(What the task requires) Give the entries again, word for word.

(Data extract)
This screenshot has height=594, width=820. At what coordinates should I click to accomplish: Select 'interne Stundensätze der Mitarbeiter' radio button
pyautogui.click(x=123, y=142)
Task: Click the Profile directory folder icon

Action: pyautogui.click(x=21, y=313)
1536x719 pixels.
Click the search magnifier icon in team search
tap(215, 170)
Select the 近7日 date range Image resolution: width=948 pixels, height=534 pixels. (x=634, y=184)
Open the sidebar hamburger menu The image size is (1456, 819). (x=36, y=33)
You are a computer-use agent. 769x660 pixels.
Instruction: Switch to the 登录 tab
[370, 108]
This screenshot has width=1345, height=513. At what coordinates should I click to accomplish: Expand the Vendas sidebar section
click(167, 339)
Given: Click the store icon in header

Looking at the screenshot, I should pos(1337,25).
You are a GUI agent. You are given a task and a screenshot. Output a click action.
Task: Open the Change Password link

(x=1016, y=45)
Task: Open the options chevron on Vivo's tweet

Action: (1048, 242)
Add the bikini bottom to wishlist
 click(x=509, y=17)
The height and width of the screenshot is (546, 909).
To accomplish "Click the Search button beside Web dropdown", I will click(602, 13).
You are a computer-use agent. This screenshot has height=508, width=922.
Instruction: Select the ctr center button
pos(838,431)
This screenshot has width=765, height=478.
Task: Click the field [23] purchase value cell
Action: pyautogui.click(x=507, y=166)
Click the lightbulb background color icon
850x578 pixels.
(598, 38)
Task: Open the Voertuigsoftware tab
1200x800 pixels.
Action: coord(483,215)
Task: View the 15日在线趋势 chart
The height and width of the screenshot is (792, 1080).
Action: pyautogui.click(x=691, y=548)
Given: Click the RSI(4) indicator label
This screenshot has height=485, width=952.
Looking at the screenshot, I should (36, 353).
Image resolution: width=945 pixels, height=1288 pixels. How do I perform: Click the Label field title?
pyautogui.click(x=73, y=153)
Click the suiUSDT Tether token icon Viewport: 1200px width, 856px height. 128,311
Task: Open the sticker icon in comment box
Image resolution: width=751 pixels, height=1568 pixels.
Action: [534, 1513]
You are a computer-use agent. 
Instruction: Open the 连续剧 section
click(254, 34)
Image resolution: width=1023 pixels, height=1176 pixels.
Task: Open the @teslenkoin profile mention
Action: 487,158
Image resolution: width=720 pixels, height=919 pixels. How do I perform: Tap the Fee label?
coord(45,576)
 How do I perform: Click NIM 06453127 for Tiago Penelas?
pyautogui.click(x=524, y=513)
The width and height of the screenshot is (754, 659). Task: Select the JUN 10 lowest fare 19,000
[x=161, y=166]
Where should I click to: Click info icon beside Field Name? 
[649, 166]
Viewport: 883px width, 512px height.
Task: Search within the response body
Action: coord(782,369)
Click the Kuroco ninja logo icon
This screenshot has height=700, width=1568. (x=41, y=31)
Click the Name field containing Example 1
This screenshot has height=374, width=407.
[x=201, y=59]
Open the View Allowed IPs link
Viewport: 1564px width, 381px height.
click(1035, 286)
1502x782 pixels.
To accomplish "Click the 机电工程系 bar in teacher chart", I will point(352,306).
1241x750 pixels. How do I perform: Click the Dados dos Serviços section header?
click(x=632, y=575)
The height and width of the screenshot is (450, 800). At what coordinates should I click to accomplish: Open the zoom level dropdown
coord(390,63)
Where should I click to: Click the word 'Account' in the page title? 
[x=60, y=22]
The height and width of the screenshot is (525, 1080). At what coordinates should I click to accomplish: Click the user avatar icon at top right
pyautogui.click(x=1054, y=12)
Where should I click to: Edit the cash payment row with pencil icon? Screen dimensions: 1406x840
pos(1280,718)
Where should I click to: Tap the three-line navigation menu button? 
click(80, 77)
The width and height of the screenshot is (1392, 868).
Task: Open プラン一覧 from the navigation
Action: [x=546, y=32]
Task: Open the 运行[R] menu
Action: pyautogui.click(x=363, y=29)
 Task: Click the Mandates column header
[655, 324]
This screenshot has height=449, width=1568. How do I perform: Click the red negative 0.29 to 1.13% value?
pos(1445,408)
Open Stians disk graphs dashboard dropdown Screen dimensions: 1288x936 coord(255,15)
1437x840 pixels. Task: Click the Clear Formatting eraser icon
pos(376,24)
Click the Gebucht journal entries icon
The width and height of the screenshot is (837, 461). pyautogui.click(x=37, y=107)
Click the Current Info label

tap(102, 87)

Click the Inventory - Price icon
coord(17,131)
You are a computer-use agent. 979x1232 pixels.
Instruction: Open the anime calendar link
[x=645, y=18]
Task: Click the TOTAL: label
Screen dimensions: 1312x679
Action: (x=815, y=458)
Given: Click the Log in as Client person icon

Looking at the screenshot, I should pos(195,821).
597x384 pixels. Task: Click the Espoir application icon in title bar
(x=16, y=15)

(Solution)
This screenshot has height=594, width=820. At what coordinates should I click to accomplish: Select 'interne Stundensätze der Mitarbeiter' radio button
pyautogui.click(x=123, y=142)
Task: Click the Profile directory folder icon

Action: pyautogui.click(x=21, y=313)
1536x719 pixels.
Click the search magnifier icon in team search
tap(215, 170)
Select the 近7日 date range Image resolution: width=948 pixels, height=534 pixels. (x=634, y=184)
Open the sidebar hamburger menu The image size is (1456, 819). (x=36, y=33)
You are a computer-use agent. 769x660 pixels.
Instruction: Switch to the 登录 tab
[370, 108]
This screenshot has width=1345, height=513. At what coordinates should I click to accomplish: Expand the Vendas sidebar section
click(167, 339)
Given: Click the store icon in header

Looking at the screenshot, I should pos(1337,25).
You are a GUI agent. You are given a task and a screenshot. Output a click action.
Task: Open the Change Password link

(x=1016, y=45)
Task: Open the options chevron on Vivo's tweet

Action: (1048, 242)
Add the bikini bottom to wishlist
 click(x=509, y=17)
The height and width of the screenshot is (546, 909).
To accomplish "Click the Search button beside Web dropdown", I will click(602, 13).
You are a computer-use agent. This screenshot has height=508, width=922.
Instruction: Select the ctr center button
pos(838,431)
This screenshot has width=765, height=478.
Task: Click the field [23] purchase value cell
Action: pyautogui.click(x=507, y=166)
Click the lightbulb background color icon
850x578 pixels.
(598, 38)
Task: Open the Voertuigsoftware tab
1200x800 pixels.
Action: coord(483,215)
Task: View the 15日在线趋势 chart
The height and width of the screenshot is (792, 1080).
Action: pyautogui.click(x=691, y=548)
Given: Click the RSI(4) indicator label
This screenshot has height=485, width=952.
Looking at the screenshot, I should (36, 353).
Image resolution: width=945 pixels, height=1288 pixels. How do I perform: Click the Label field title?
pyautogui.click(x=73, y=153)
Click the suiUSDT Tether token icon Viewport: 1200px width, 856px height. 128,311
Task: Open the sticker icon in comment box
Image resolution: width=751 pixels, height=1568 pixels.
Action: [534, 1513]
You are a computer-use agent. 
Instruction: Open the 连续剧 section
click(254, 34)
Image resolution: width=1023 pixels, height=1176 pixels.
Task: Open the @teslenkoin profile mention
Action: 487,158
Image resolution: width=720 pixels, height=919 pixels. How do I perform: Tap the Fee label?
coord(45,576)
 How do I perform: Click NIM 06453127 for Tiago Penelas?
pyautogui.click(x=524, y=513)
The width and height of the screenshot is (754, 659). Task: Select the JUN 10 lowest fare 19,000
[x=161, y=166]
Where should I click to: Click info icon beside Field Name? 
[649, 166]
Viewport: 883px width, 512px height.
Task: Search within the response body
Action: coord(782,369)
Click the Kuroco ninja logo icon
This screenshot has height=700, width=1568. (x=41, y=31)
Click the Name field containing Example 1
This screenshot has height=374, width=407.
[x=201, y=59]
Open the View Allowed IPs link
Viewport: 1564px width, 381px height.
click(1035, 286)
1502x782 pixels.
To accomplish "Click the 机电工程系 bar in teacher chart", I will point(352,306).
1241x750 pixels. How do I perform: Click the Dados dos Serviços section header?
click(x=632, y=575)
The height and width of the screenshot is (450, 800). At what coordinates should I click to accomplish: Open the zoom level dropdown
coord(390,63)
Where should I click to: Click the word 'Account' in the page title? 
[x=60, y=22]
The height and width of the screenshot is (525, 1080). At what coordinates should I click to accomplish: Click the user avatar icon at top right
pyautogui.click(x=1054, y=12)
Where should I click to: Edit the cash payment row with pencil icon? Screen dimensions: 1406x840
pos(1280,718)
Where should I click to: Tap the three-line navigation menu button? 
click(80, 77)
The width and height of the screenshot is (1392, 868).
Task: Open プラン一覧 from the navigation
Action: [x=546, y=32]
Task: Open the 运行[R] menu
Action: pyautogui.click(x=363, y=29)
 Task: Click the Mandates column header
[655, 324]
This screenshot has height=449, width=1568. How do I perform: Click the red negative 0.29 to 1.13% value?
pos(1445,408)
Open Stians disk graphs dashboard dropdown Screen dimensions: 1288x936 coord(255,15)
1437x840 pixels. Task: Click the Clear Formatting eraser icon
pos(376,24)
Click the Gebucht journal entries icon
The width and height of the screenshot is (837, 461). pyautogui.click(x=37, y=107)
Click the Current Info label

tap(102, 87)

Click the Inventory - Price icon
coord(17,131)
You are a computer-use agent. 979x1232 pixels.
Instruction: Open the anime calendar link
[x=645, y=18]
Task: Click the TOTAL: label
Screen dimensions: 1312x679
Action: (x=815, y=458)
Given: Click the Log in as Client person icon

Looking at the screenshot, I should pos(195,821).
597x384 pixels. Task: Click the Espoir application icon in title bar
(x=16, y=15)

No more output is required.